More than 50 million prescription pain pills were supplied in Floyd County during the seven years from 2006 to 2012, according to evidence in a class-action lawsuit against opioid manufacturers and distributors playing out in an Ohio federal district court.
The 50,461,515 hydrocodone and oxycodone pills went to pharmacies around the county, which had a population of 96,428 in the 2010 census.
The volume of shipments is one reason Rome city and Floyd County commissioners decided in 2018 to join other Northwest Georgia jurisdictions in a lawsuit contending the companies used deceptive practices to fuel an epidemic of addiction.

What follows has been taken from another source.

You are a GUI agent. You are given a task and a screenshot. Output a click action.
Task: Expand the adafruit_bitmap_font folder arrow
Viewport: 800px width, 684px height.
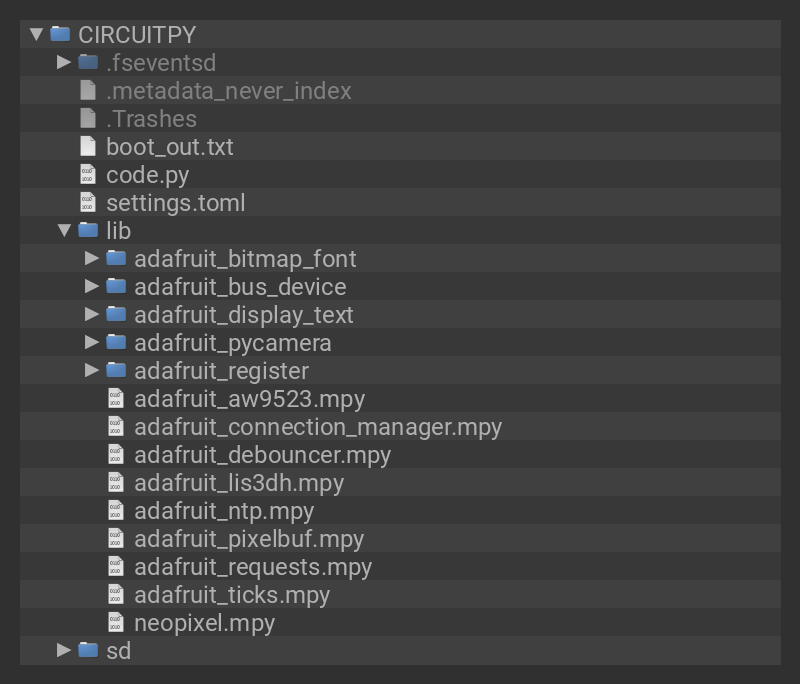(x=92, y=258)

More than 2,000 lawsuits from around the nation have been consolidated under the Ohio case.
Shipments of hydrocodone and oxycodone to nearby counties paint a similarly bleak picture.
Polk County pharmacies received orders for 24.4 million pills during that period; Gordon County had 16 million; Chattooga County logged 11.5 million; Bartow County got 33 million; Catoosa County received 25.6 million; and Walker County was supplied with 18.5 million hydrocodone and oxycodone pills.
Local officials are seeking compensation for the cost to their communities along with funds to abate the damage.
That’s not just the cost of medical care for people who’ve experienced opioid-related addictions, diseases, overdoses and deaths, according to the suit being spearheaded by Rome attorneys Andy Davis and Bob Finnell.
It also includes treatment, counseling and rehabilitation services for the addicts; foster and other care for children whose parents are disabled or incapacitated by addiction; and the additional strain on law enforcement, public safety and the courts.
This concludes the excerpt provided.